With precession the answer changes because it stays in the initial state longer. As the paper points our "Keller showed that in the limit of large initial velocity and largerate of spin, a vigorous flip, caught in the hand without bouncing, lands heads half the time." Keller assumed no precession.

[1] http://statweb.stanford.edu/~susan/papers/headswithJ.pdf

edit: I just saw that in the comments they point this flaw out. It gets hand waved away by the author as a "oversimplification" that he made. My opinion is that it is okay to simplify, but not to the point of being wrong. The explanation is not how probability works, at all.

The most interesting part to me was this "A coin will land on its edge around 1 in 6000 throws, creating a flipistic singularity." (https://en.wikipedia.org/wiki/Flipism)

I assume that was as the result of using the tossing machine, but I really thought it would not have been that frequent.

I have this happen a lot when tossing on wooden floors with a gap between the boards - basically the coin gets stuck in the gap. My brother and I got quite good at deliberately doing this.

I have never had it happen on a flat surface and I must have tossed 10,000 of coins in my youth.

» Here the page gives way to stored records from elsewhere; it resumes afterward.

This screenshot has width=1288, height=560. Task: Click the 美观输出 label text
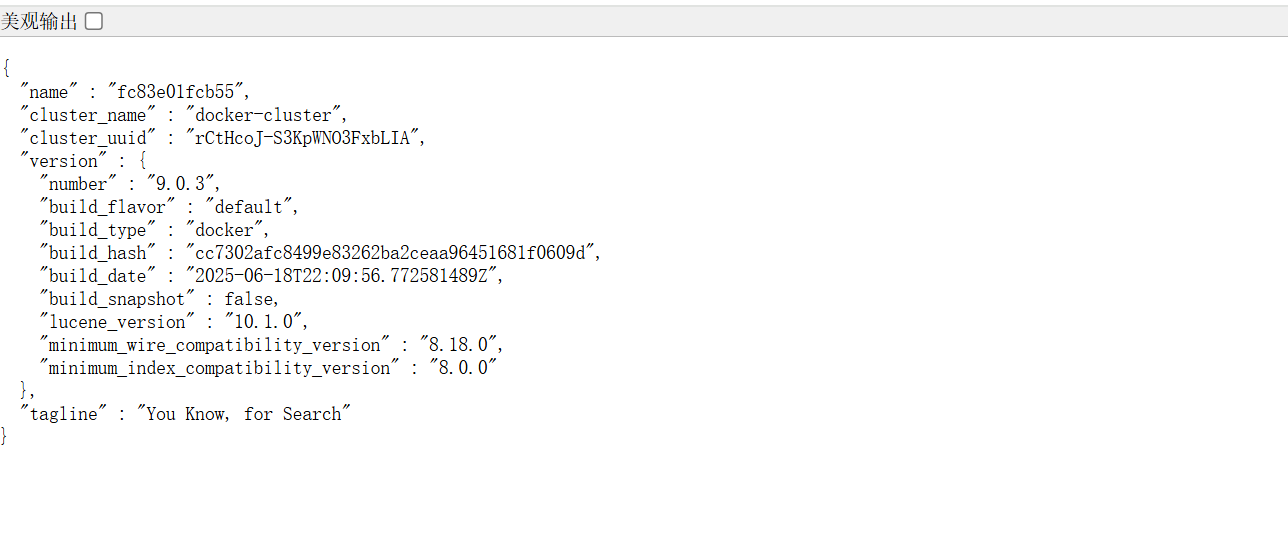pos(39,21)
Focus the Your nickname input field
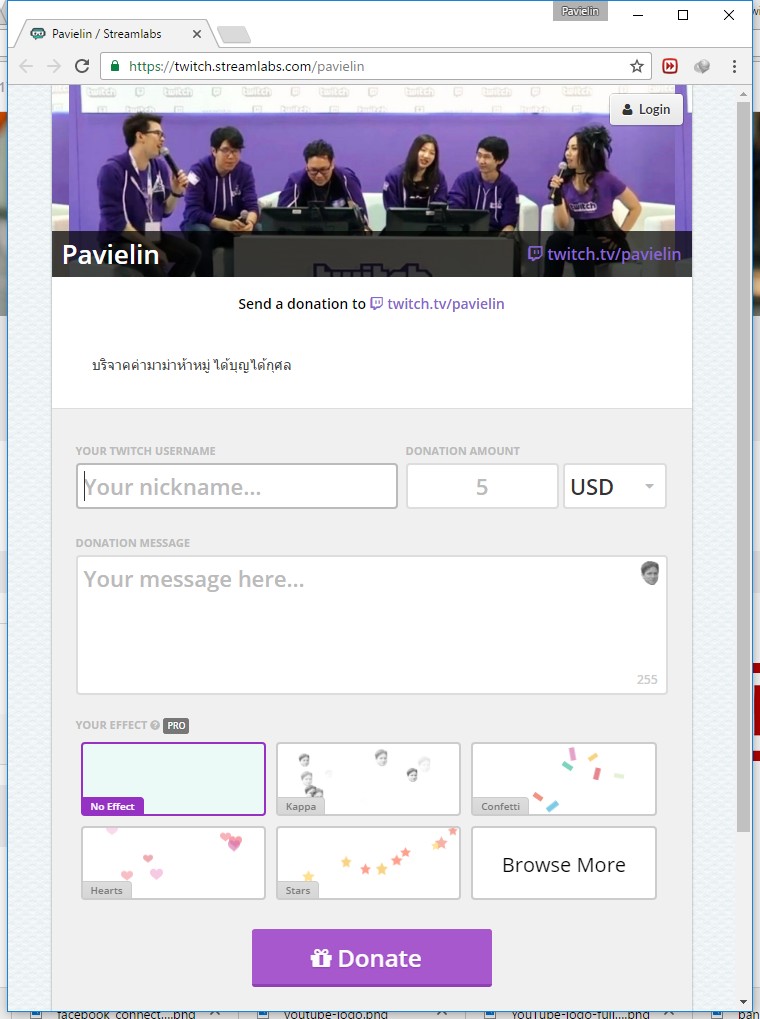 click(237, 486)
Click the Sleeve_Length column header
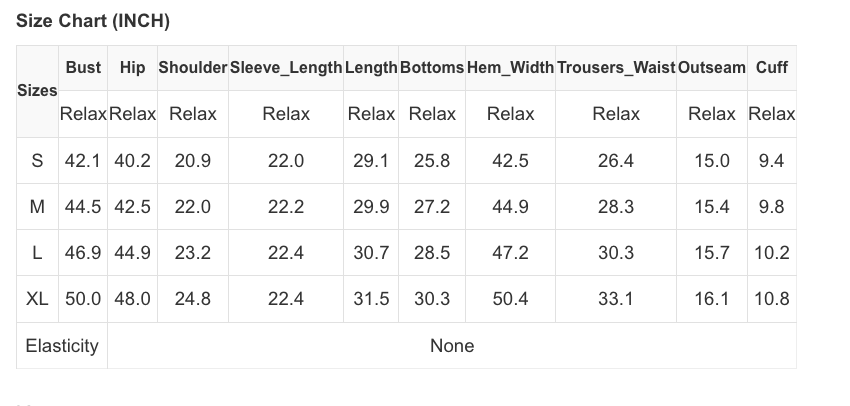Viewport: 850px width, 406px height. 286,68
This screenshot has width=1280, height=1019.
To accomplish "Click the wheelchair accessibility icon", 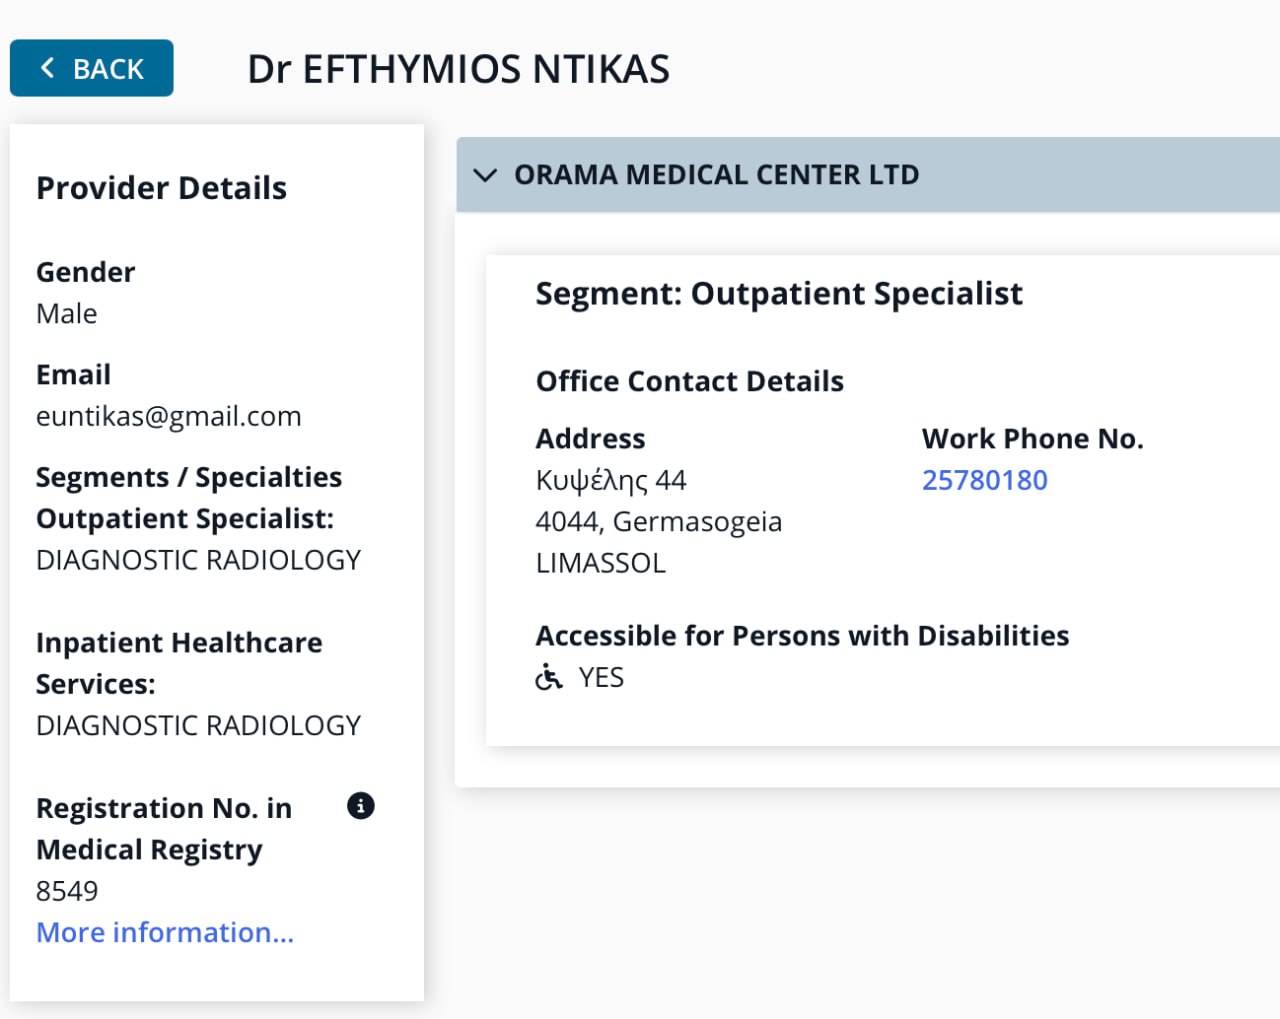I will point(549,678).
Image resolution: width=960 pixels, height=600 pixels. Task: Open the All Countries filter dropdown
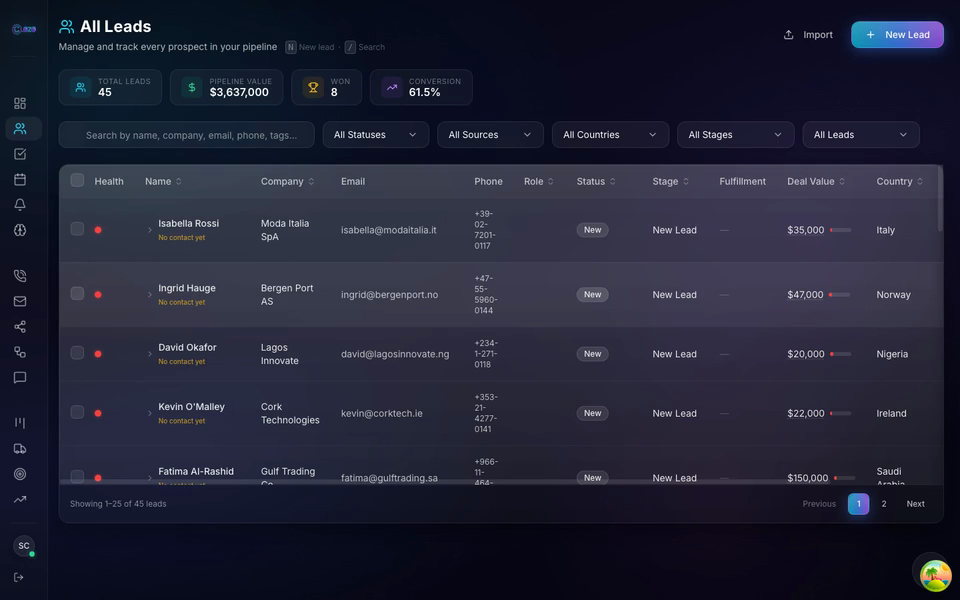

I once attempted to hand a quarter to a convenience store clerk. Somehow we dropped it during the exchange. The coin rolled about 8 feet and went thru a tiny gap between two large cardboard boxes on the floor.

I'm sure I could have stood there for an hour attempting to drop a coin onto the floor and have it roll into that gap, and I would have failed.

I had a similar situation in which a coin I tossed managed to end up stuck in a small gap in the celling. I remember having to get up on a chair on top of a table (I must have been under 10 at the time) to get it out. Good times :)
The same is true for every possible outcome, that one just happened to be memorable.
If the odds of landing on an edge are 1 in 6000, it's not particularly unbelievable that you wouldn't have seen it in 10,000 tries. The odds of not seeing it are about 18%.

I saw a coin land on edge once.

Good to know! Relevant clip of some very entertaining gambling by two poker pros:

https://www.youtube.com/watch?v=ZQSIx3CU9rA

Mostly off topic, but boy do I enjoy articles that use the word "tosser" innocuously.